Copy the records below word for word, leaving out nothing.

Records provided section start

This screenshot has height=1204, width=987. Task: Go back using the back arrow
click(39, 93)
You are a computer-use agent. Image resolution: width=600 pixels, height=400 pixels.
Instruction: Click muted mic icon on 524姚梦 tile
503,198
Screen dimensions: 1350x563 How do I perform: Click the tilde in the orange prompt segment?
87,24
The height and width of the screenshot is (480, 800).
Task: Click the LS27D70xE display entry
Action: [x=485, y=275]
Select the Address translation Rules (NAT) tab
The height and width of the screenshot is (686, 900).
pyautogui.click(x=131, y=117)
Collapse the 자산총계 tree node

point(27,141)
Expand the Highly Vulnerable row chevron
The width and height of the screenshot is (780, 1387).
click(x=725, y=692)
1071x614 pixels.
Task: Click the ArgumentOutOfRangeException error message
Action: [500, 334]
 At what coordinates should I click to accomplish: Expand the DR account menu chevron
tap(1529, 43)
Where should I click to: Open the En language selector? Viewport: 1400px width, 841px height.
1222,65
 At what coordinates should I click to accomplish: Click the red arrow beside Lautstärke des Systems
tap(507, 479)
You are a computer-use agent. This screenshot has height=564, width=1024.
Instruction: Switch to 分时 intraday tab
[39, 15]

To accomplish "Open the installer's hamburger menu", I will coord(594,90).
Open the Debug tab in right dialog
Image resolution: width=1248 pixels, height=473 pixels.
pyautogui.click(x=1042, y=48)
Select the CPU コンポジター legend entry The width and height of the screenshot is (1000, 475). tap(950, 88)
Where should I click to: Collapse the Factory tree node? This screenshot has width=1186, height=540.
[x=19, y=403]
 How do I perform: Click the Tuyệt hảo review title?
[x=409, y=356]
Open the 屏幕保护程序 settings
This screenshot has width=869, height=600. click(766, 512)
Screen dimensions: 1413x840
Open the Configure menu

Records provided section end

* Your response:
This screenshot has height=1204, width=987. Task: Go back using the back arrow
click(39, 93)
You are a computer-use agent. Image resolution: width=600 pixels, height=400 pixels.
Instruction: Click muted mic icon on 524姚梦 tile
503,198
Screen dimensions: 1350x563 How do I perform: Click the tilde in the orange prompt segment?
87,24
The height and width of the screenshot is (480, 800).
Task: Click the LS27D70xE display entry
Action: [x=485, y=275]
Select the Address translation Rules (NAT) tab
The height and width of the screenshot is (686, 900).
pyautogui.click(x=131, y=117)
Collapse the 자산총계 tree node

point(27,141)
Expand the Highly Vulnerable row chevron
The width and height of the screenshot is (780, 1387).
click(x=725, y=692)
1071x614 pixels.
Task: Click the ArgumentOutOfRangeException error message
Action: [500, 334]
 At what coordinates should I click to accomplish: Expand the DR account menu chevron
tap(1529, 43)
Where should I click to: Open the En language selector? Viewport: 1400px width, 841px height.
1222,65
 At what coordinates should I click to accomplish: Click the red arrow beside Lautstärke des Systems
tap(507, 479)
You are a computer-use agent. This screenshot has height=564, width=1024.
Instruction: Switch to 分时 intraday tab
[39, 15]

To accomplish "Open the installer's hamburger menu", I will coord(594,90).
Open the Debug tab in right dialog
Image resolution: width=1248 pixels, height=473 pixels.
pyautogui.click(x=1042, y=48)
Select the CPU コンポジター legend entry The width and height of the screenshot is (1000, 475). tap(950, 88)
Where should I click to: Collapse the Factory tree node? This screenshot has width=1186, height=540.
[x=19, y=403]
 How do I perform: Click the Tuyệt hảo review title?
[x=409, y=356]
Open the 屏幕保护程序 settings
This screenshot has width=869, height=600. click(766, 512)
Screen dimensions: 1413x840
Open the Configure menu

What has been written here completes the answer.